### TEXT SEGMENT
^^^^

#1
just took out a million dollar life insurance policy on myself. yes, it covers accidental "im an idiot" death. this will be first time attempting to do any form of a mod to a high gain amp. ive messed with home and car audio amps in the past. im actually a pretty good solderer . that being said, seriously... can you actual die from touch a capacitor in the amps guts thats been un-plugged and powered off for a week? i just dont see how they could hold lethal does of amperage that hasnt been powered on for that long. anyways... i found a bias mod kit online. im sure most of you have heard of them. if any, what other parts do i need to complete a bias mod? i guess i will be ordering a bias probe from eurotubes. yes, i fully understand the dangers of messing with electricity. im an hvac tech. im also going by this guideline. any other pointers would greatly be appreciated

http://wisdomsguitar.com/peavey-5150-6505-bias-mod

http://grangeramp.com/shop/index.php?main_page=product_info&products_id=438
#2
That kit is made for internal adjustment. You would not be mounting a bias pot to your chassis like in your article.

That kit doesn't really need a bias probe. You can measure across the 1ohm resistor. Simple ohms law.
Quote by DeathByDestroyr
See, it's important that people clarify when they say "metal", because I pretty much always assume they are a Cannibal Corpse fanboi.

^^^^

### DATA FOR ANALYSIS
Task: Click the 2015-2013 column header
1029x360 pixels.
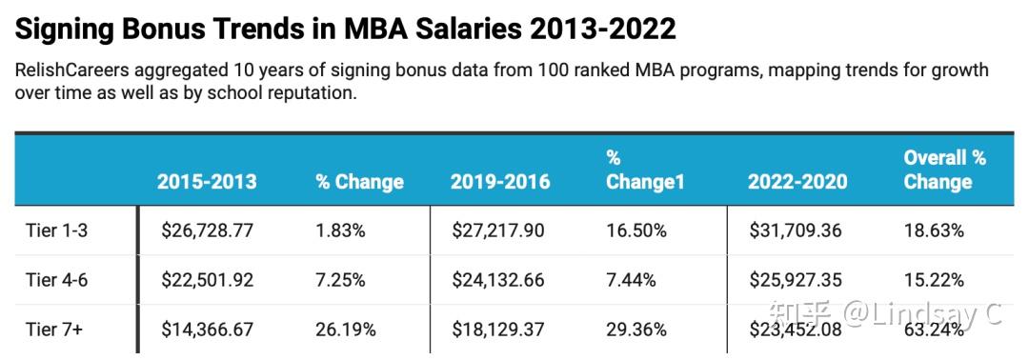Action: [x=207, y=182]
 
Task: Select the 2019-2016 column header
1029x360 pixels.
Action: [x=500, y=182]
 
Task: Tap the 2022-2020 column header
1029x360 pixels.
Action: [x=797, y=182]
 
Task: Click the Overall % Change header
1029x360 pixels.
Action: [x=944, y=170]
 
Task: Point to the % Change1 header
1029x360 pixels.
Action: [x=645, y=170]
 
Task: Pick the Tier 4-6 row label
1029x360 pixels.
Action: [x=59, y=280]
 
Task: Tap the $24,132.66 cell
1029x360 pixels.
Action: [x=501, y=280]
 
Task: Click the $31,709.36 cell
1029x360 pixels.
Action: [x=798, y=230]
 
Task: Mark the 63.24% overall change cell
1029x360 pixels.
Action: [x=934, y=330]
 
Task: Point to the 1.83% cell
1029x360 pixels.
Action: [x=341, y=230]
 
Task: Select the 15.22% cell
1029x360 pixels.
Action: [x=934, y=280]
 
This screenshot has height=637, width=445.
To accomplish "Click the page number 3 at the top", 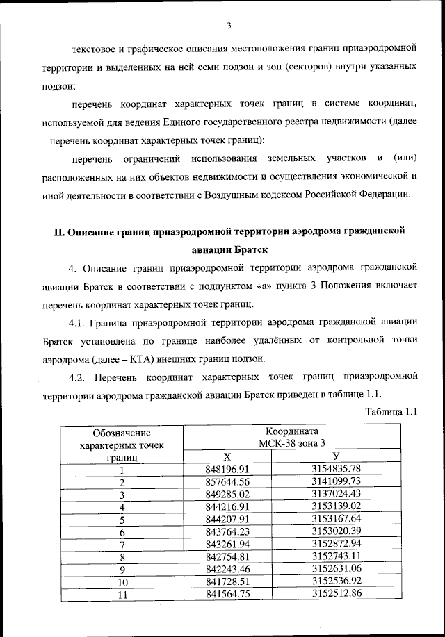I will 228,26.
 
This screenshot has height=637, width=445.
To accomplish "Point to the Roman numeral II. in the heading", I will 60,231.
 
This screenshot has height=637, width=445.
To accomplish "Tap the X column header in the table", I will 227,456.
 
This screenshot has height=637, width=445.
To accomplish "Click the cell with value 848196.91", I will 227,469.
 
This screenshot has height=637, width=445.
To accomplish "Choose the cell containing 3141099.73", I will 337,481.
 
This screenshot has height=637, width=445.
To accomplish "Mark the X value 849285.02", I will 227,494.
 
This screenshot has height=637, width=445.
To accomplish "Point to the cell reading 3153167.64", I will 337,519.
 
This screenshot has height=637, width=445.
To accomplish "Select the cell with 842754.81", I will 227,556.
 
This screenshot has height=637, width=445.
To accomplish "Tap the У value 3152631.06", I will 337,569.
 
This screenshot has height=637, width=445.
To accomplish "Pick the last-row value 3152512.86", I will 337,594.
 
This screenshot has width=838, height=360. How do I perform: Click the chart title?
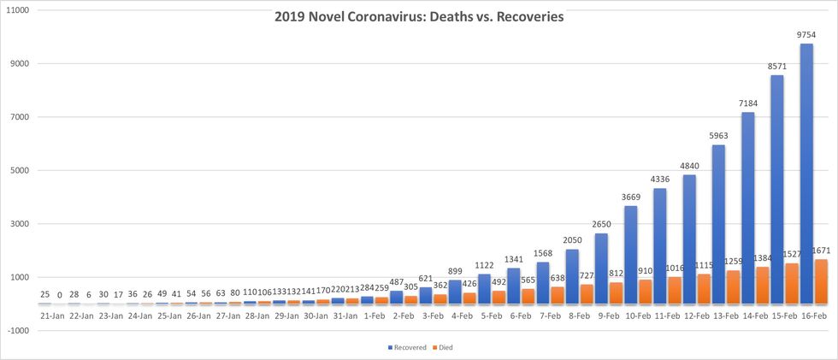point(418,17)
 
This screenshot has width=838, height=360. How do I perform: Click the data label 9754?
point(806,35)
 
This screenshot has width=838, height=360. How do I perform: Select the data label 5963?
point(719,136)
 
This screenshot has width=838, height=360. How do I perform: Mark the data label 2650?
point(603,224)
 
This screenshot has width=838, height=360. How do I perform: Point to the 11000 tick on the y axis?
point(17,10)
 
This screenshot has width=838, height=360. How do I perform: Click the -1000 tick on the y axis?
point(18,331)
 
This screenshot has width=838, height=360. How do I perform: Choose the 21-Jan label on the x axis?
point(51,316)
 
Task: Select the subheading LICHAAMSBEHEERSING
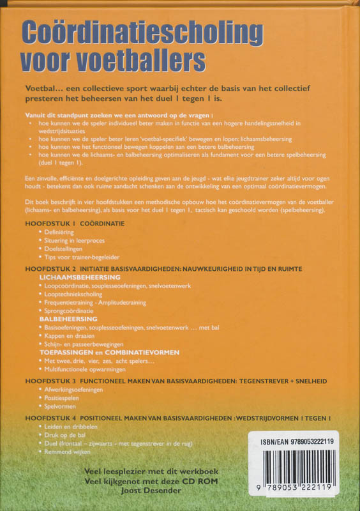pos(80,278)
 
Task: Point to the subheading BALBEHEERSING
pos(68,317)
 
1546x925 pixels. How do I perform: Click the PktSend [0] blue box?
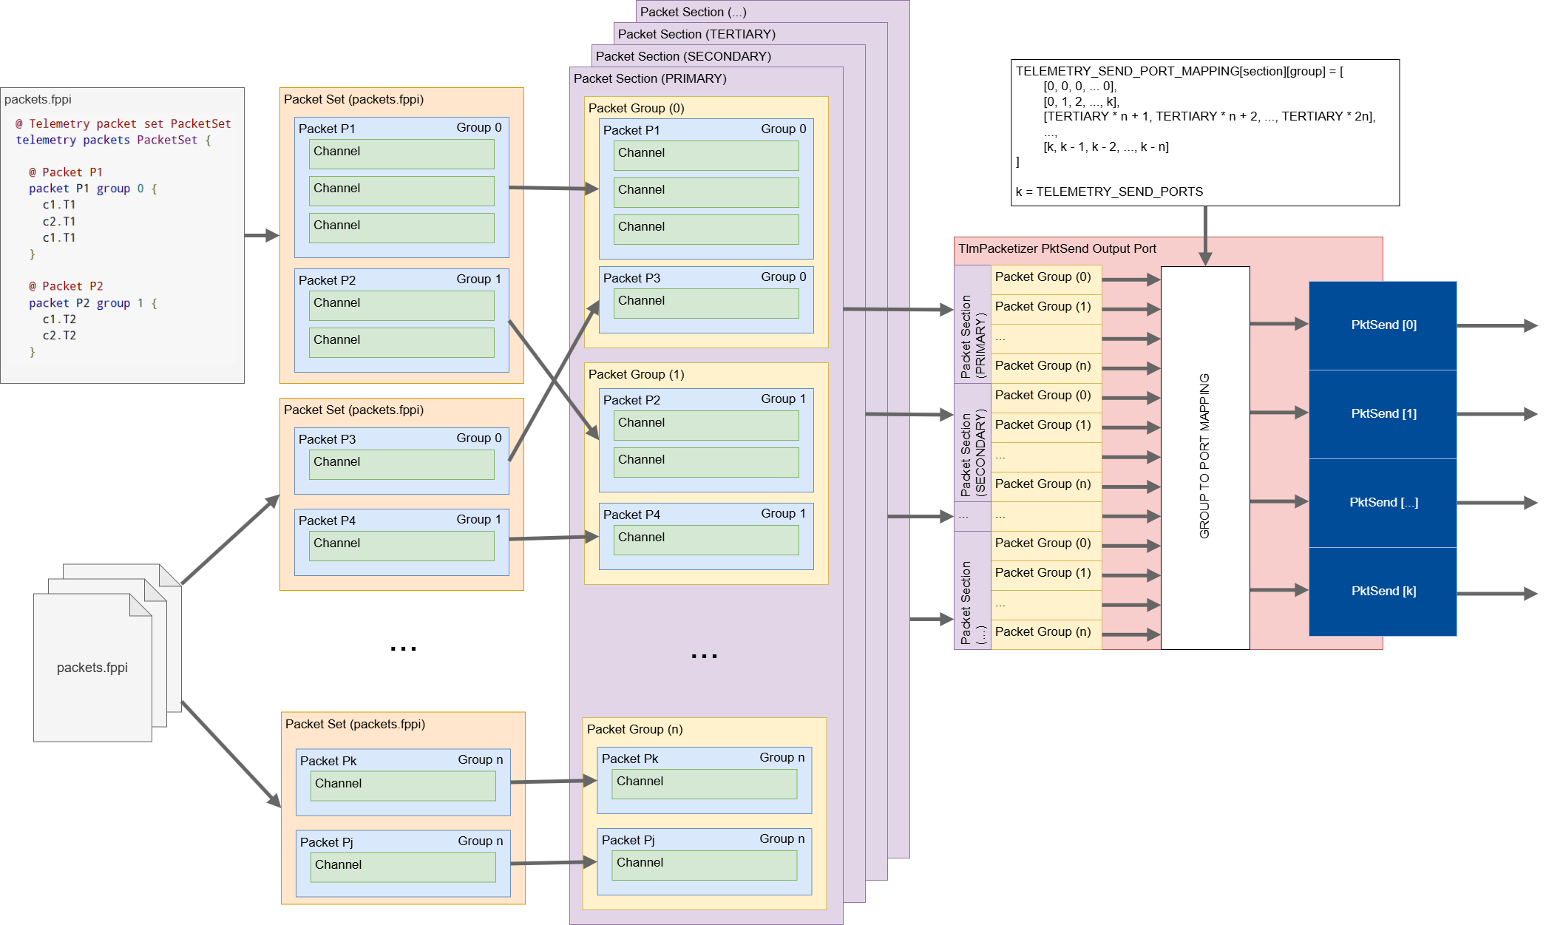[x=1382, y=325]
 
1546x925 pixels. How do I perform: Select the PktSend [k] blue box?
[x=1382, y=591]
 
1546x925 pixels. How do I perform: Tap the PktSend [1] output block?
[x=1382, y=414]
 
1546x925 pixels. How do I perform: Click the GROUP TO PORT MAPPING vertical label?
[x=1204, y=455]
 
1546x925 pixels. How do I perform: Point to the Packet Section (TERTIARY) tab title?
[x=696, y=34]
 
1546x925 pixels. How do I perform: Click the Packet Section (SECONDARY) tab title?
[x=683, y=56]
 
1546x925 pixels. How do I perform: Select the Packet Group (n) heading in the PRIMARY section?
[x=634, y=729]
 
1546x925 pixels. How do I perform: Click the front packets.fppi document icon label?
[x=92, y=668]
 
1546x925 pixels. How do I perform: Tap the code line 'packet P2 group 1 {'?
[x=92, y=303]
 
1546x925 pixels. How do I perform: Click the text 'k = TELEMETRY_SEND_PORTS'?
[x=1109, y=192]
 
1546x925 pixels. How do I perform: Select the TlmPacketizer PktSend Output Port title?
[x=1057, y=248]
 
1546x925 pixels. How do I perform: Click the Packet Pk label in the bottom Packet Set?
[x=328, y=761]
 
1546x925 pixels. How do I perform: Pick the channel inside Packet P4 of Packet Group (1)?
[x=705, y=539]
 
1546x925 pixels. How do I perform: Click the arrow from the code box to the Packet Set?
[x=262, y=235]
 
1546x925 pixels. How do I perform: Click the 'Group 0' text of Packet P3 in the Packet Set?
[x=478, y=438]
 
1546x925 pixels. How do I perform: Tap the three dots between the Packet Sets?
[x=403, y=648]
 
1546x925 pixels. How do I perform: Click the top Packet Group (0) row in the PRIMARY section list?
[x=1044, y=277]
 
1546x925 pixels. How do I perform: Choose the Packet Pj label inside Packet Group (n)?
[x=628, y=840]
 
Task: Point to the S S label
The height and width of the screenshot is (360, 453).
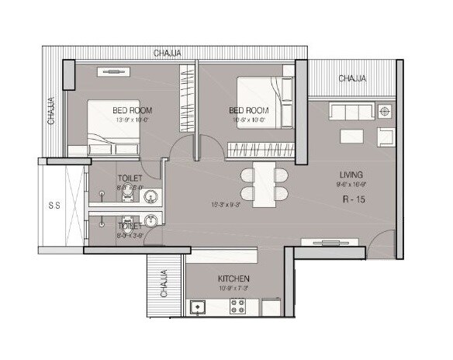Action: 55,206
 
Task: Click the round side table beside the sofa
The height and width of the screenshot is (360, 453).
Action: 386,112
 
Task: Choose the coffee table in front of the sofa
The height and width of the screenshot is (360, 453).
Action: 350,136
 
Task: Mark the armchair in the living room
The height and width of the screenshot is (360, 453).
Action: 386,137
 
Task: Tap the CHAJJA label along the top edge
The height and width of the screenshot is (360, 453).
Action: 168,53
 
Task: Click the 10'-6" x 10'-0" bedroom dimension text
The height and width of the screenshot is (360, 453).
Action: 248,120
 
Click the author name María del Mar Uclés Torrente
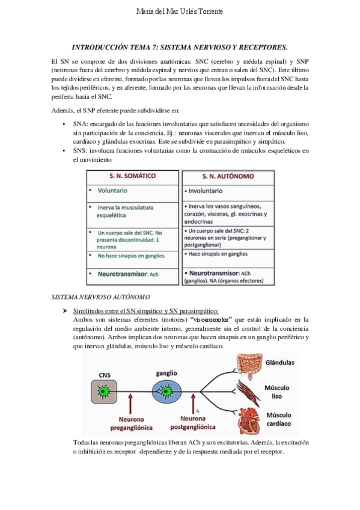(180, 11)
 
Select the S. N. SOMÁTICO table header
(133, 176)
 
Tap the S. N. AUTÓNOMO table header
(228, 176)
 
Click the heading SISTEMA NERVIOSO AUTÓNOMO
(101, 297)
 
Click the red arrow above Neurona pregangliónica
(130, 404)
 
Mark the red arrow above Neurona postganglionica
(194, 404)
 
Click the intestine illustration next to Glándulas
(249, 365)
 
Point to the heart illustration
(249, 422)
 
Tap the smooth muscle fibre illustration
(248, 393)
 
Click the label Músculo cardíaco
(279, 420)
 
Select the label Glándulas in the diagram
(279, 363)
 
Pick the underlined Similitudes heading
(146, 312)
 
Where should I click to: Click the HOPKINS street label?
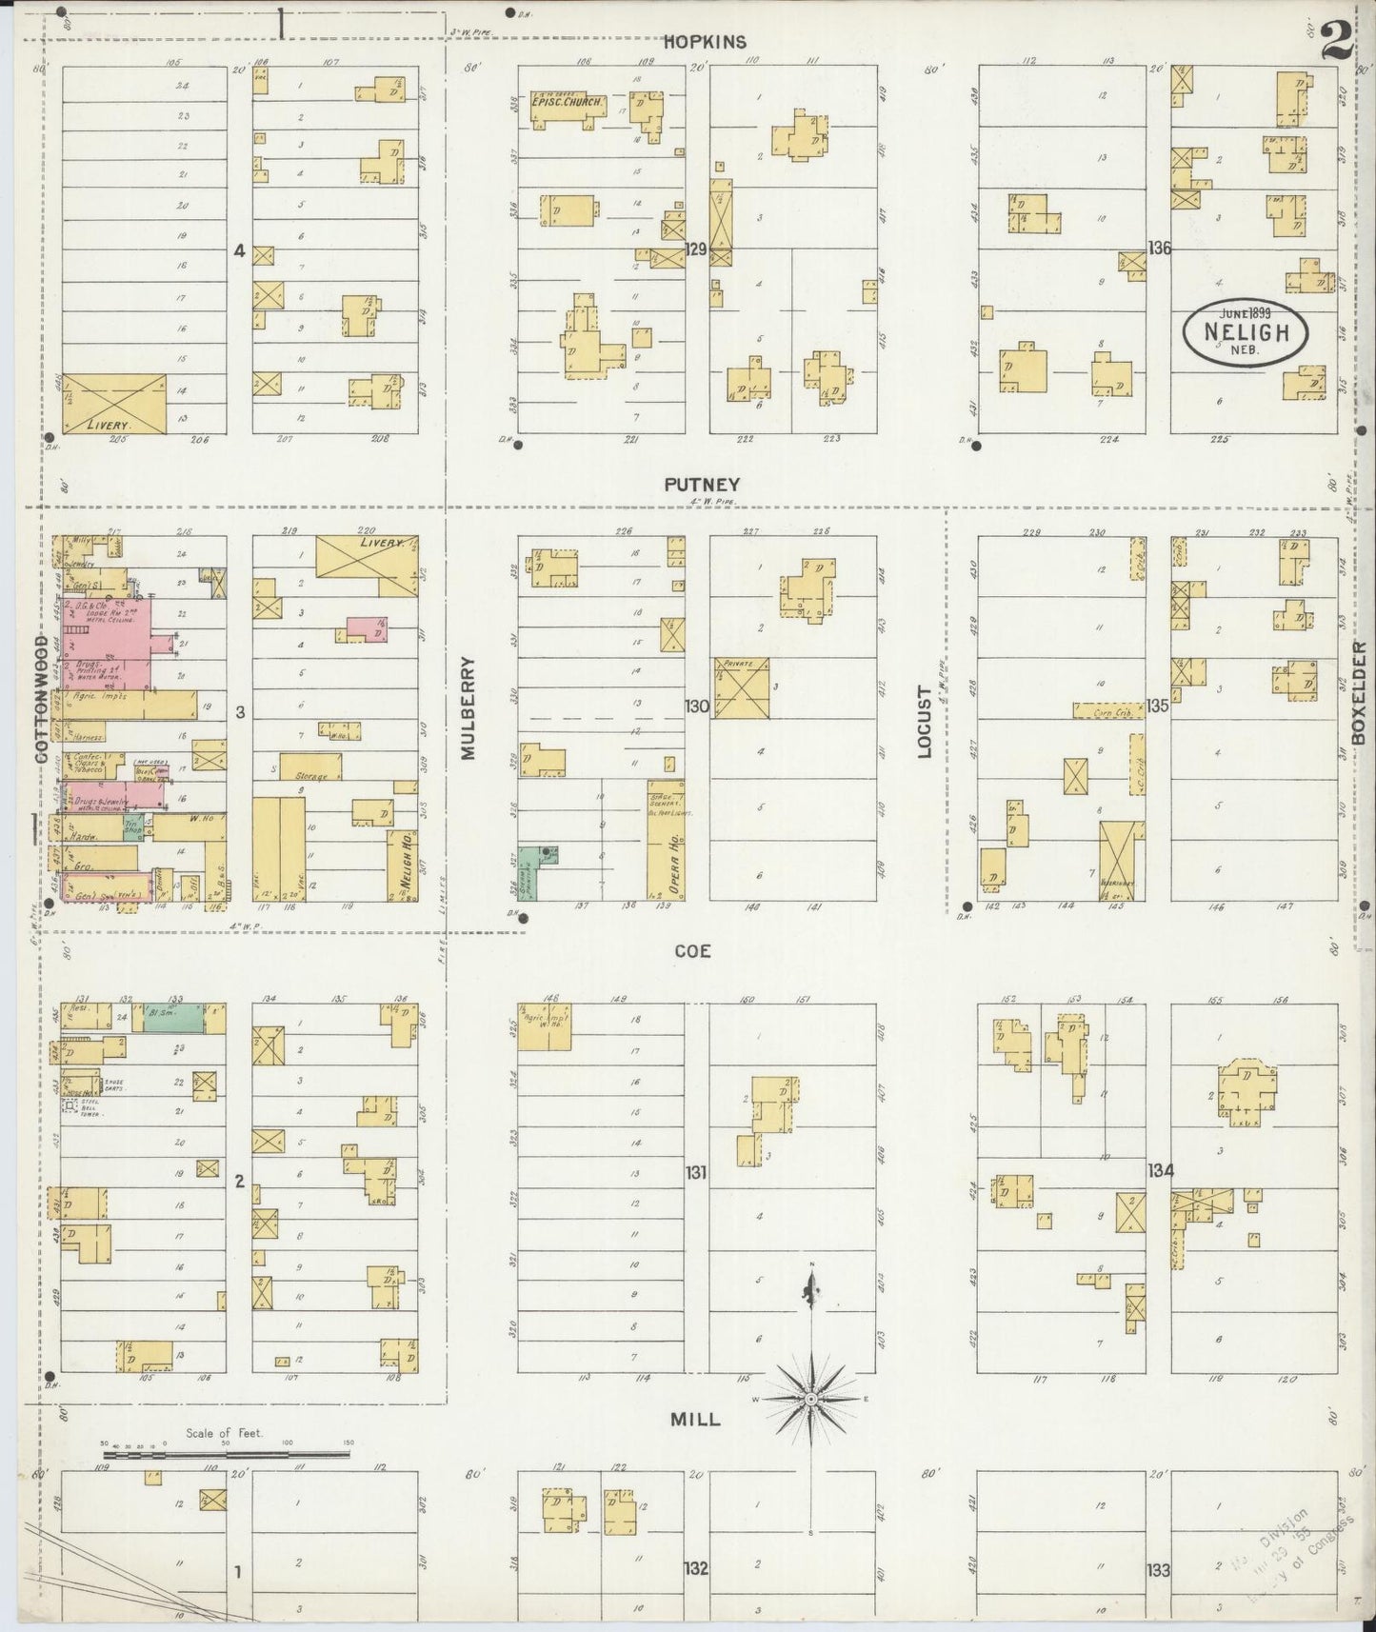[705, 42]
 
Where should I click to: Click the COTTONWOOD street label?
[42, 700]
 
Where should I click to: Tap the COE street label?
[692, 951]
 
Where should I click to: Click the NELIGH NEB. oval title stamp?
[1246, 333]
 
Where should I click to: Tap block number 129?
[697, 249]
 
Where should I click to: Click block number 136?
[1159, 248]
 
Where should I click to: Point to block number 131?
[696, 1172]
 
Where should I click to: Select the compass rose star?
[810, 1398]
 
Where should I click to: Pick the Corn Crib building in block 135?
[1108, 711]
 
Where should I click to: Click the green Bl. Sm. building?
[172, 1017]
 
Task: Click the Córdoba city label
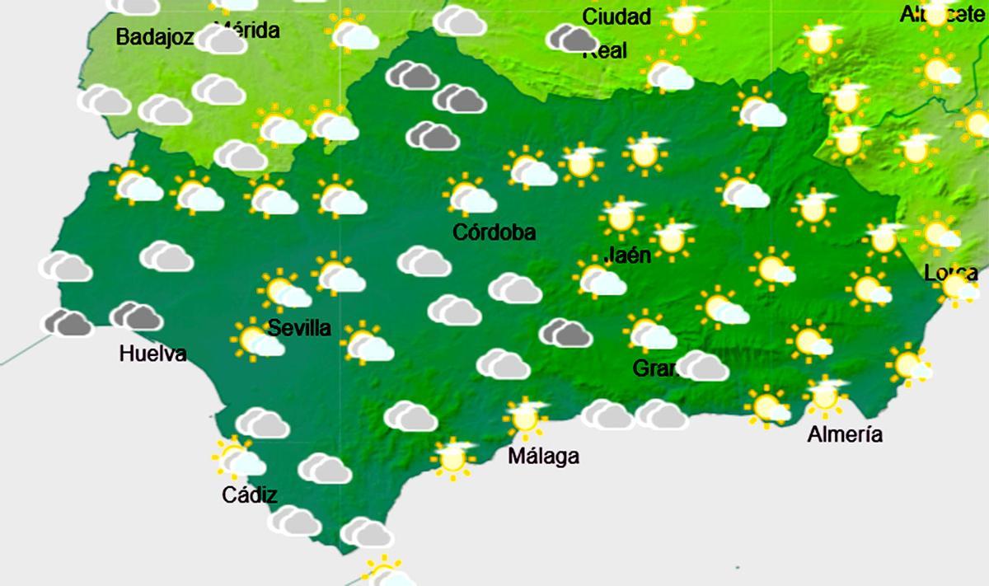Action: (x=494, y=232)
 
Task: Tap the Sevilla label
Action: (x=300, y=328)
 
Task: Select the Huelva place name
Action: (x=152, y=354)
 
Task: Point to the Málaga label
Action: (x=543, y=456)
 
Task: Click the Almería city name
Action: (x=845, y=434)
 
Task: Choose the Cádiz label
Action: (x=250, y=495)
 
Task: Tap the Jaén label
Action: (x=627, y=255)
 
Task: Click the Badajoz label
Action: (x=155, y=37)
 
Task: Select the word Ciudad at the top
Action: (x=616, y=16)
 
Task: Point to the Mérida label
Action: (x=247, y=31)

^^^^

### THINGS TO DO
• A. In the amp bias mod thread, repeat the passage from "http://wisdomsguitar.com/peavey-5150-6505-bias-mod" up to and including "in your article.".
• B. In the amp bias mod thread, what does the second post say can be measured across instead of using a bias probe?

### ANSWERS FOR EACH ITEM
• A.
http://wisdomsguitar.com/peavey-5150-6505-bias-mod

http://grangeramp.com/shop/index.php?main_page=product_info&products_id=438
#2
That kit is made for internal adjustment. You would not be mounting a bias pot to your chassis like in your article.

• B. The 1ohm resistor.